Courtesy Red Gate Gallery
Li Xiaofeng's "Beijing Memory" (2007), priced at $85,000 at Red Gate's booth, was one of the most breathtaking pieces at the fair.
NEW YORK—If this year’s
Asian Contemporary Art Fair has a catch phrase thus far, it would have to be “a lot of interest.” That’s the long and short of what most gallerists had to report when ARTINFO visited the second-year fair this morning. Wandering the spacious aisles and 60-some booths at the polished fair, housed at Pier 92 at 52nd St., there was a lot of great art to be seen but, perhaps predictably, not a lot of visitors.
According to a spokeswoman for the fair, which runs through Monday, November 10, last night’s preview was “mobbed,” although one gallerist offered a slightly less enthusiastic take: “Last year it was packed at the preview — not quite like a Friday at Macy’s, but almost; this year it was crowded but not packed.” Regardless of semantics, people did attend. But rather than buying, it seems they mostly discussed artworks and did their research.
At New York and Beijing’s Chambers Fine Art, Manila’s Silverlens Gallery, Beijing’s Red Gate Gallery, and Madrid’s Galeria Dolores de Sierra, there were no sales to report. Other gallerists were a bit vague in their characterizations of last night’s activity, with Mona Hauser of Dubai’s XVA Gallery telling ARTINFO the preview yielded “a lot of strong nibbles” and Rebecca Heidenberg of New York–based Lillian Heidenberg Fine Art only offering that the gallery “has some things in the works.”

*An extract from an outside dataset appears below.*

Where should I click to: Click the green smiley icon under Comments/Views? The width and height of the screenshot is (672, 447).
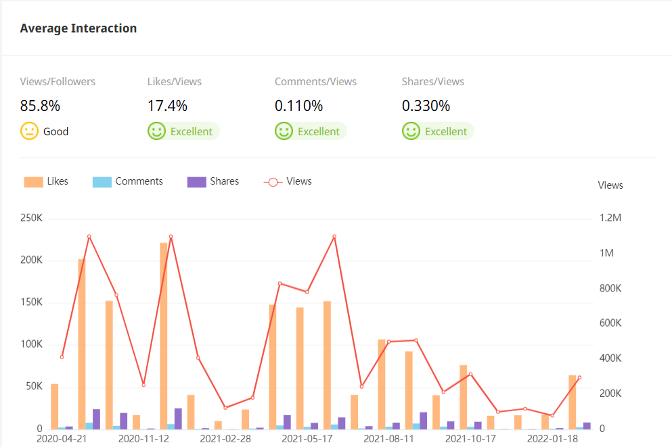coord(284,131)
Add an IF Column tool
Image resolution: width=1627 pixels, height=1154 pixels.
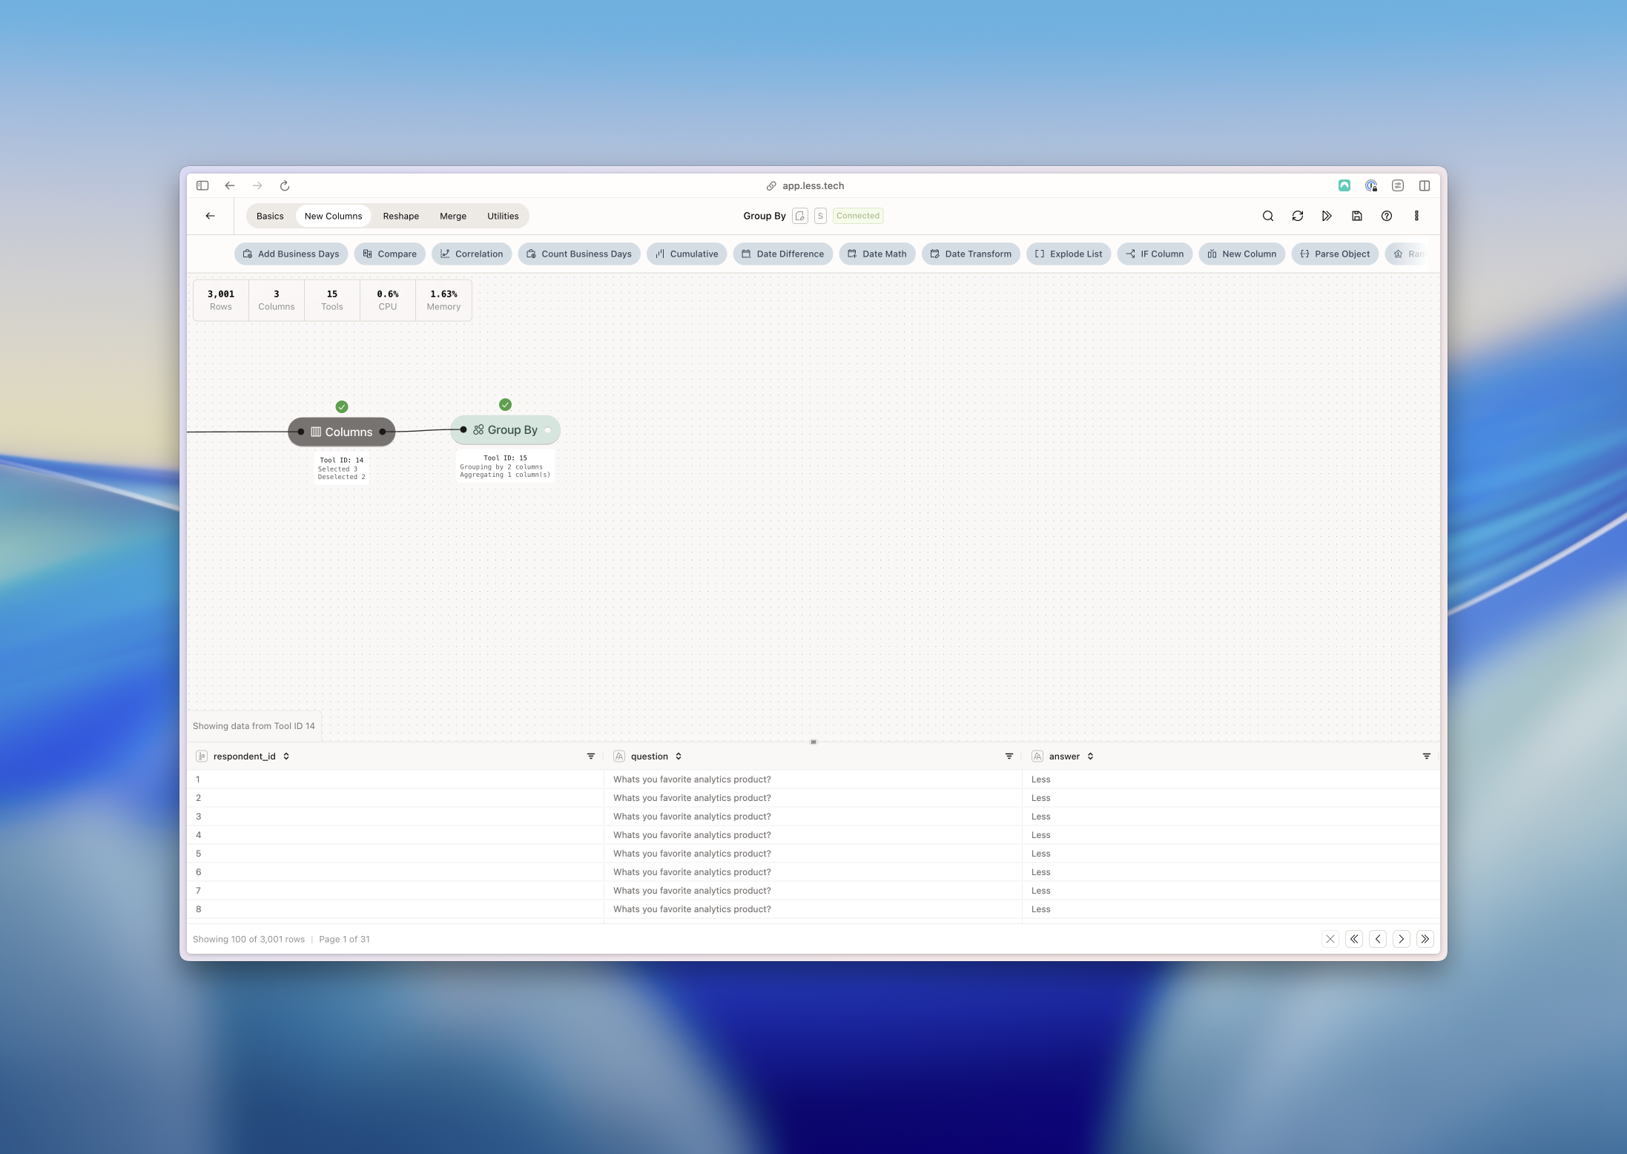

Laure Raibaut from the New York–, London- and Beijing-based Chinese Contemporary said she was “happily surprised” with the turnout at the preview and that a number of items had been placed on reserve at the gallery’s booth, including a haunting Zhang Dali acrylic-on-vinyl painting for $45,000, which shows the face of a Chinese man created from the phrase “AK-47” painted repeatedly in lines across the canvas in varying shades of white and gray. Next to the painting in the booth’s corner was a chalky, pink naked man hanging upside down with his eyes closed — another Zhang piece, Chinese Offspring. The sculpture, which is part of the Saatchi Collection, is a resin cast of a Chinese migrant worker. The work is available for $23,000.
The first gallery to report actual sales was Beijing’s one-year-old Ullens Center for Contemporary Art, which was offering only limited editions. Two works by Zhang Xiaogang, including the characteristic Big Family Portrait, had gone for $7,300 each, and Great Criticism Series – Pepsi, a witty mingling of Maoist propaganda art and American commercialism by Wang Guangyi, had sold for $5,840. Many visitors had also expressed interest in Yan Lei’s sculpture Dog Year, on offer for $7,300, which depicts colorful little Chinese dogs holding up a bull meant to represent Wall St. In an artistic act of almost eerie premonition, the work was made last year, well before China’s major investment in American debt.
Xerxes Fine Arts, of London, also reported sales. A first-timer at the fair and one of three galleries showing Middle Eastern artists (a category new to the fair this year), Xerxes sold works by Iranian artists Jamshid Bayrami, Seifollah Samadian, Mehdi Saeedi, and Hossein Khosrojerdi, priced between $5,000 and $20,000. The gallery had already taken down the sold pieces and replaced them with others, but still available was Bayrami’s The Iranians, a thought-provoking photo on canvas showing a gathering of women in burkas sitting on a giant red carpet. Covered in their long veils and shot from above, the women almost become abstractions, part of the design of the carpet. The work was priced at $15,000.
On the larger subject of the economy and its effect on the art market, gallerists' reactions ranged from reticence to honesty. Sentiments were generally twofold: According to Xerxes’s Ali Bagherzadeh, the “economic crisis has been a catalyst for readjustment of prices,” an observation affirmed by Laure Raibaut at Chinese Contemporary, who pointed out a sculpture in her booth whose price she had reduced from $25,000 to $12,000. At the same time, insiders agreed that New York has been the hardest hit, with some foreign markets feeling little difference, and some, such as that in the Philippines, actually picking up, according to Silverlens gallerist and artist Isa Lorenzo.